Alumni Photography Myriad
The following finalists all have one thing in common, each studied photography at The University of Gloucestershire; Jonathan Gregson, Abbie Stewart, Jen Rich, Emma Boyns, Catherine Walter, Laura Truby & Pete Cassidy.
We decided it was high time we found out more about the institution with so many alumni breaching our ranks and contacted BA Editorial & Advertising Photography Course Leader Trudie Ballantyne to find out more.
1) Overview of your university
The BA Editorial & Advertising Photography course sits within the exciting creative community of the Art & Design School at The University of Gloucestershire, which is located in the beautiful Spa town of Cheltenham, England. The course is highly regarded within the professional landscape; it is designed to give students the creative and professional skills needed to excel and become commissionable, highly successful, in all areas editorial and advertising photography & moving image. Students immerse themselves in whatever genre of photographic work they are passionate about. This includes fashion, people, lifestyle, interiors, architecture, music and of course FOOD photography. They gain extensive professional insight, connections and are taught by a dedicated team of lecturers, all of who are professional photographers & are passionate about the subject and world of photography.
I worked for many years in London and as an advertising and editorial photographer working for clients such as BT, American Express and Country living magazine. As soon as I started teaching I fell in love with the job, nurturing the next generation of photographers, making a difference to people’s lives and careers is incredibly rewarding. As a team we are continually evolving the course to respond to the ever-changing landscape of professional photography. As course leader I design how this is delivered through out the course in a progressive, holistic and exciting way, that continually inspires, informs and challenges our students.
3) What would you say you love most about your role?
I get to work with great people, travel, inspire others and learn new things all the time.
Firstly, I work with a fantastic team of teaching and technical staff. Senior Lecturers Matthew Murray, Grant Scott and Dr. Sharon Harper each bring their own unique perspectives and wealth of experience to the mix, along with many visiting lecturers, speakers and friends of the course.
And of course the students. To witness individuals mature as photographers, moving image creators, to find their own voice, gain personal confidence and be able to articulate about their work is a real pleasure.
We travel and collaborate with business a lot as a course. Paris, London, New York, Shanghai and this year Vancouver, working with brands such as Converse China, Superdry UK, Specialized bikes USA and Lululemon Canada.
4) Why do you recommend to your students to enter competitions such as ours?

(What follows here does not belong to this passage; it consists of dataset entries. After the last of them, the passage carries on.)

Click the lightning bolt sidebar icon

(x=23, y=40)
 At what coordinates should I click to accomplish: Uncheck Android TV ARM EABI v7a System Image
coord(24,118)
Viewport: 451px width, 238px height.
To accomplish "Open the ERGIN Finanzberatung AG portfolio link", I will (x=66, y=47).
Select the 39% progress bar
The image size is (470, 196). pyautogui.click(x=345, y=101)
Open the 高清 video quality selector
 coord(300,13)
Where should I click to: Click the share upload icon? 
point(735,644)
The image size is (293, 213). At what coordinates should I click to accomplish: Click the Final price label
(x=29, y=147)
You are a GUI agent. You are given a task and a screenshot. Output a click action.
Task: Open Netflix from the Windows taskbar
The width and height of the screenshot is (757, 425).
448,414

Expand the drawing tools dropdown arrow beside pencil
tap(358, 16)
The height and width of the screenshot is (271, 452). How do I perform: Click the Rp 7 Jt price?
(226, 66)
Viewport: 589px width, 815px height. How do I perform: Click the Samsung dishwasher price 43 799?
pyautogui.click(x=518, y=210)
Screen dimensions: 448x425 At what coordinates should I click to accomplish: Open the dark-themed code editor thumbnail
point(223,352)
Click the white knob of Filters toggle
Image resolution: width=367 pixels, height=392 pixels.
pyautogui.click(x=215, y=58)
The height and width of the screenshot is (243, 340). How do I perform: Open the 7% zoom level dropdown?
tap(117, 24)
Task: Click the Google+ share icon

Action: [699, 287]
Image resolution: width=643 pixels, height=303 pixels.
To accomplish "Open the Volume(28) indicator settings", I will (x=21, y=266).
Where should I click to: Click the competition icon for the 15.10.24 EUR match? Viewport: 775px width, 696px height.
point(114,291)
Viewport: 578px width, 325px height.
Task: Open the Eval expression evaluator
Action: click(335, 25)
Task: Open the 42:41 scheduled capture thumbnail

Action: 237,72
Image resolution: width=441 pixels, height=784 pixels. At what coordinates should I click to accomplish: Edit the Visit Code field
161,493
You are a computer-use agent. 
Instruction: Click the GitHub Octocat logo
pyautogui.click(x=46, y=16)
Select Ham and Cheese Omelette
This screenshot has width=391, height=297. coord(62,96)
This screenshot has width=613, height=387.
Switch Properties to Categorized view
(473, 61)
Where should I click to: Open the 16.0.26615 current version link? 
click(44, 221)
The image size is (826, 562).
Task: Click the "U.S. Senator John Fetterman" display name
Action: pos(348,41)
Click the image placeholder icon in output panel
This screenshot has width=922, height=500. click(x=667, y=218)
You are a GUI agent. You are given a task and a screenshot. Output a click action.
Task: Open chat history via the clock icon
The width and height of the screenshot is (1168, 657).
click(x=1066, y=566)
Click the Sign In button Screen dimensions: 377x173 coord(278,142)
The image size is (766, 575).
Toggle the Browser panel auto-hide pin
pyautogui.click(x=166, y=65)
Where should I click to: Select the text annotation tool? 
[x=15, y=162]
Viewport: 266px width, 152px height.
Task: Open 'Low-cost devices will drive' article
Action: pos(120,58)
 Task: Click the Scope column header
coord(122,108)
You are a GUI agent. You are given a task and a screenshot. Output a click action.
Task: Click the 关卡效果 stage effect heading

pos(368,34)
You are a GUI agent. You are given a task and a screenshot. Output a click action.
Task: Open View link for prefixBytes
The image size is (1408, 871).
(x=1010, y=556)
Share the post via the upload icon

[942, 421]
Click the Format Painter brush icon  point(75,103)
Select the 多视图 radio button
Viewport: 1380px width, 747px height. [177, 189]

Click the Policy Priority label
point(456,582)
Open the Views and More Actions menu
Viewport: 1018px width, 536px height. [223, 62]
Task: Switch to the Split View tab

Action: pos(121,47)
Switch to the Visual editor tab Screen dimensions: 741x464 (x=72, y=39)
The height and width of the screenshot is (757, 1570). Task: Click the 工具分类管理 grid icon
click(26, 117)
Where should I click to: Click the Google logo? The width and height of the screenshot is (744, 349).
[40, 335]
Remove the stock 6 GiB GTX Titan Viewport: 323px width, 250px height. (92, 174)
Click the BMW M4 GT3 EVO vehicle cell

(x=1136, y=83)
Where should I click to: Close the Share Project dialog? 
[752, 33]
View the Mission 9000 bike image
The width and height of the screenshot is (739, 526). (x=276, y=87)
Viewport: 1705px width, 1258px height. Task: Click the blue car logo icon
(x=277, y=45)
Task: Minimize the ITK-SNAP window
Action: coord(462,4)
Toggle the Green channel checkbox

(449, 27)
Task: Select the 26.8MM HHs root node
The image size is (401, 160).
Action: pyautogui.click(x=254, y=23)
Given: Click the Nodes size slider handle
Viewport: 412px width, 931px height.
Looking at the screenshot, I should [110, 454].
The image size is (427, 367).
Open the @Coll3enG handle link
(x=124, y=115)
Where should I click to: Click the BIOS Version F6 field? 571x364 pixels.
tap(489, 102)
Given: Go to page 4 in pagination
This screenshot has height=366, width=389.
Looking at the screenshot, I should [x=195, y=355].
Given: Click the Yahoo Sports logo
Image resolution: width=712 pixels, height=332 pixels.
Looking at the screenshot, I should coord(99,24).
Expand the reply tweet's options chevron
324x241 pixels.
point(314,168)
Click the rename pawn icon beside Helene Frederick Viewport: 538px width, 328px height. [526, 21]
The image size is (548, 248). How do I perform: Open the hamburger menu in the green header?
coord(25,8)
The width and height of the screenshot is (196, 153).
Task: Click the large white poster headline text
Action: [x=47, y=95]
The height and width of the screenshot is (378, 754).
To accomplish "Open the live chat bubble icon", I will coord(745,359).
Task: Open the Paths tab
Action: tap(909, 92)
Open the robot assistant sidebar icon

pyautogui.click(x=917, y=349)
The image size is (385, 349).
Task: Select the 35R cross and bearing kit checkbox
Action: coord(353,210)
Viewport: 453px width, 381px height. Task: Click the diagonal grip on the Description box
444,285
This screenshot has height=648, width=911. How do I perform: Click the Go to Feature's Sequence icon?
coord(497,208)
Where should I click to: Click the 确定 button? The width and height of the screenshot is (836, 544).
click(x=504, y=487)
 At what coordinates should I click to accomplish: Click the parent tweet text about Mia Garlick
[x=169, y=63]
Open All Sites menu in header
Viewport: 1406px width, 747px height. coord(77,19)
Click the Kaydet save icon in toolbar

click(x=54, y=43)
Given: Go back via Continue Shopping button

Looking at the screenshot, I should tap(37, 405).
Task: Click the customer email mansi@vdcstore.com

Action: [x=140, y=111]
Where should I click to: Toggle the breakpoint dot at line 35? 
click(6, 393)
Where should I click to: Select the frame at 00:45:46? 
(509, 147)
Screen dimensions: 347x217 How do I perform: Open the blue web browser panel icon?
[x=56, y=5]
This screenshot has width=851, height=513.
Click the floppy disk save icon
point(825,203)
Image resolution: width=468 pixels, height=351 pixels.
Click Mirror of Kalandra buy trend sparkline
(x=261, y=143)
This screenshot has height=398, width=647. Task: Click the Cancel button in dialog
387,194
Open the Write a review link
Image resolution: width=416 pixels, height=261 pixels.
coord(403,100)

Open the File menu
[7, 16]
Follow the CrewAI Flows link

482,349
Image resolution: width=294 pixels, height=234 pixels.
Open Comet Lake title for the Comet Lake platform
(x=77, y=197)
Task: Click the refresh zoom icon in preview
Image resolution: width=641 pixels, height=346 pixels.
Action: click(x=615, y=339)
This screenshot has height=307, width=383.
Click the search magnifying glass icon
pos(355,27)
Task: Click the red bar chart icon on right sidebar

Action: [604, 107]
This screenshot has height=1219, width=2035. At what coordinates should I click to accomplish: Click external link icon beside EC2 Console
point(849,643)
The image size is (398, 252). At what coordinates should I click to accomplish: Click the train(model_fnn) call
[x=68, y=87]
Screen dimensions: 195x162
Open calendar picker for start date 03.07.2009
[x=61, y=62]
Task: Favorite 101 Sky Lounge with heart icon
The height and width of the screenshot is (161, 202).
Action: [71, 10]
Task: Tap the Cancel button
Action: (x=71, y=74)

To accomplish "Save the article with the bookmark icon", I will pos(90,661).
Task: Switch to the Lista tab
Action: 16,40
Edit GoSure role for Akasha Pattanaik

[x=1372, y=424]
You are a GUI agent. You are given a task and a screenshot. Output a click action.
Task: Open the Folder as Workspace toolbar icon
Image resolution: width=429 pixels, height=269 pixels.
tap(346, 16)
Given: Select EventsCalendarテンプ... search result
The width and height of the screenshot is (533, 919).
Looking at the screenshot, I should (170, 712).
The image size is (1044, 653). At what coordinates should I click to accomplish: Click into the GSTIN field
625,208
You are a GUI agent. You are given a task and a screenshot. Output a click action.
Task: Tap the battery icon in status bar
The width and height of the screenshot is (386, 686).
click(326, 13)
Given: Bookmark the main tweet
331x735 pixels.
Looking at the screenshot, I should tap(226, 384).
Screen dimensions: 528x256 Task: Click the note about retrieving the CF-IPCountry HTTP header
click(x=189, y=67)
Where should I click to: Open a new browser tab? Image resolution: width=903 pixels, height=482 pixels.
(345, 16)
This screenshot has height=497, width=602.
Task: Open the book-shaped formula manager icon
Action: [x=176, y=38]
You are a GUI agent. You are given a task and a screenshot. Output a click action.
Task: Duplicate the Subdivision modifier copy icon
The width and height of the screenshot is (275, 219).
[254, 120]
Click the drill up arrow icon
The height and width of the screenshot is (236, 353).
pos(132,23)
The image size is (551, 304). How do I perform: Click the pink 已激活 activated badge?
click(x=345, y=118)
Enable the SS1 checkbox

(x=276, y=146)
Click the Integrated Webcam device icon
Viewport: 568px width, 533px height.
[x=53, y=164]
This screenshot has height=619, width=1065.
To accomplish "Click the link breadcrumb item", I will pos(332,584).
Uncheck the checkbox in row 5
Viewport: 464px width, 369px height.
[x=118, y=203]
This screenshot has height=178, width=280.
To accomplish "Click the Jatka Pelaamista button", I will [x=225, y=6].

It’s important they get their work seen, reviewed and judged by other professionals. When they win or are finalists, it can give them exposure and connections with people who may commission, employ or recommend them. Our students aspire to work and make their careers as professionals, so establishing their network and making friends with people in the industry at an early stage is vital. I always tell them to give it a go, they have nothing to loose and they could gain so much. They sometimes question, whether their work good enough, the answer to that is if they don’t enter they will never know, it doesn’t really matter what I think, the outcome is dependent on the judges and the dynamics of the panel. So just go for it.
5) What top tips would you give to any students wanting to enter the competition?
As any photographer will tell you, personal work is so important. Don’t just shoot work for briefs other people give you, create your own narrative, shoot your passions and keep shooting, always be active, don’t get hung up on technique and equipment, yes that is important, but it’s more important to understand what it is you want to say with your work and how you want others to feel and think when they view your images. If you keep doing that you will find you are creating a body of work with substance. So when you find competitions such as this Food Photographer of the Year, you will have work that is worthy to submit. Don’t be put off by the title of the competition. Abbie Stewart our 3rd year student who won the best documentary and best overall food film this year, wouldn’t call herself a food photographer, she is a people/documentary photographer and filmmaker. So check them all out, a good place to find which competitions are currently open around the world is http://www.allforphotography.com but you must make sure it’s not a rights grab competition, READ the T&C’s, you must always retain the copyright of your work, the organizers should have the right to reproduce your images only in connection with the competition.. not the right to sell on them to third parties, sorry for the lecture but that is so important, value your work and don’t give it away.
6) Which of the finalists images and films did you most enjoy this year?
Of course I am bias but Jonathan Gregson for me is a powerful visual storyteller who has the ability to create stunning images and stories time and time again.
And I’m so proud of Abbie Stewarts achievement to win the two film awards this year; in competition with professionals is just great before she’s even graduated from ED&AD Photo. The other film I particularly enjoyed was by Barbara Zonzin ‘Choco Thriller’, great idea, beautiful lighting, nicely seen shots with a good edit and soundscape.
I think the politics of food category had some excellent images that demonstrate the power of photography as the universal language, two images that I feel are especially strong were by Mick Shippen and Samantha Hamilton.